As fun as it is the Streepster face off against Julia Roberts, another A-wattage star who knows how to work a close-up, and watching the sparks fly, watching the film made me feel suddenly nostalgic for the original Chicago cast – all of them fine actors without visible star presence, who worked seamlessly as a team with the sole aim of serving the script. That kind of unshowiness doesn’t seem to be possible in film, especially not a low-budget independent production which is reliant on above-the-title movie star power to attract a budget and generate an audience.
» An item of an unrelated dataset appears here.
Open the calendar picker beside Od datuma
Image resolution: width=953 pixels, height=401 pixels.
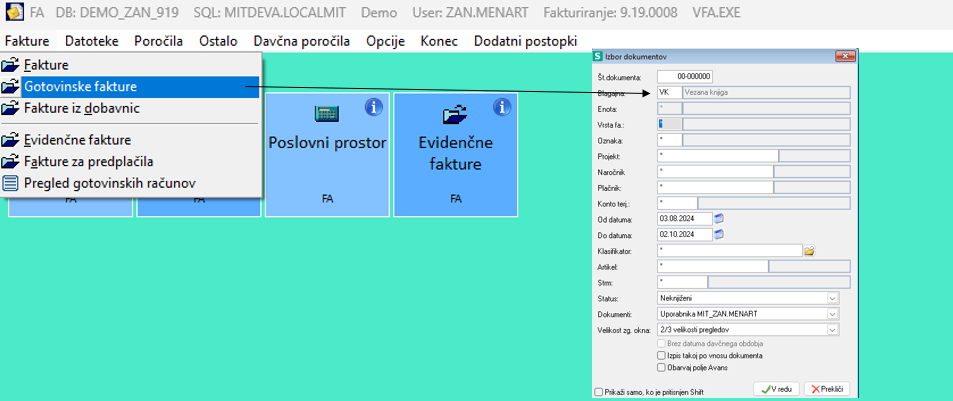pyautogui.click(x=720, y=218)
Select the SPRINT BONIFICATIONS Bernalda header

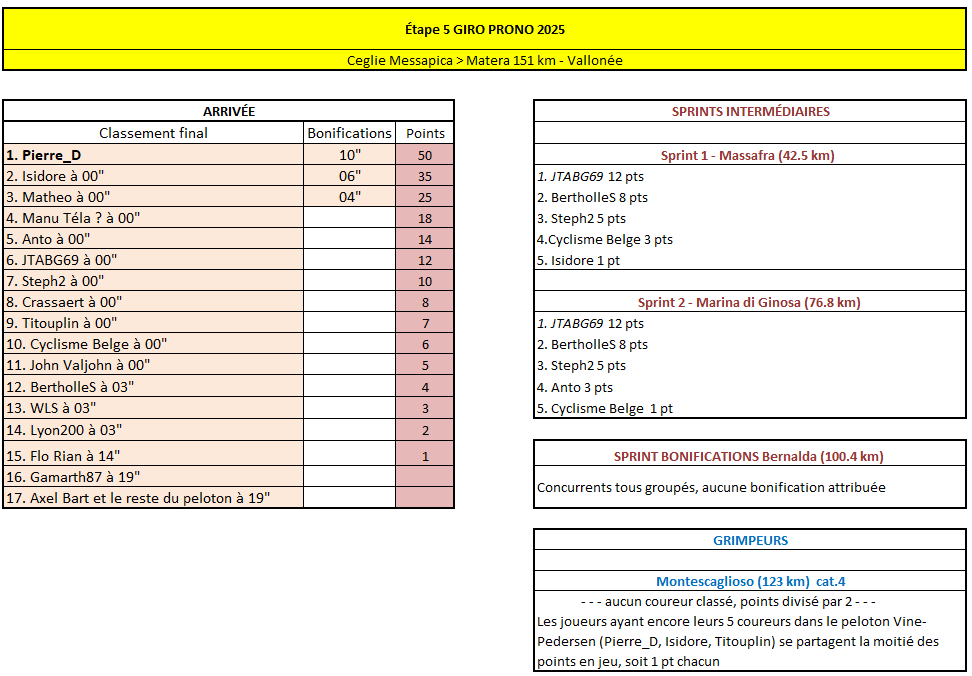click(750, 456)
Occasionally, the filmmakers summon the courage to depart from Letts’ play script and speak in the language of film, which generally works well. There’s a nice moment in the film where Violet bolts away from a parked car and runs into a wheat field in a panic, as if trying to escape from her life. “There’s nowhere to go, Mumma”, a breathless Barbara pants, as she finally catches up with her, both of them collapsing into the hay. Though it’s a slightly over-telegraphed moment, it opens out the theatricality of the film nicely, and neatly encapsulates one of Letts’ grimmer themes – that our families, like our own lives, are inescapable, and will inevitably catch up with us. But this gets diluted in a puzzling final scene, in what appears to be a Hollywood slap-on to try and tack on some hope to Letts’ famously gloomy finale. Though the scene makes sense in cinematic terms, I’m not sure it quite sits with Letts’ original vision – something Letts seems to acknowledge, guardedly, in the Guardian interview.

Oddly enough, for such a well-made film with such a distinguished cast, there’s little about Osage County that lingers in the mind after you’ve seen it, other than appreciation for a well-crafted piece of entertainment, and some fun performances. The wider metaphorical sweep of the play – the Weston family as a symbol of a dysfunctional Bush-era America, the sense of damage created by secrets and lies, the ignorance shown to the Native American character – are scuppered in the film, perhaps sensibly, but it leaves a heart-sized hole where you want to feel something bigger than amusement.

While I’m delighted that Letts’ fine play has been filmed, and thus recorded for posterity, it does make me long to see the play on stage again. Sometimes an apple is just an apple, no matter how much you want to turn it into an orange.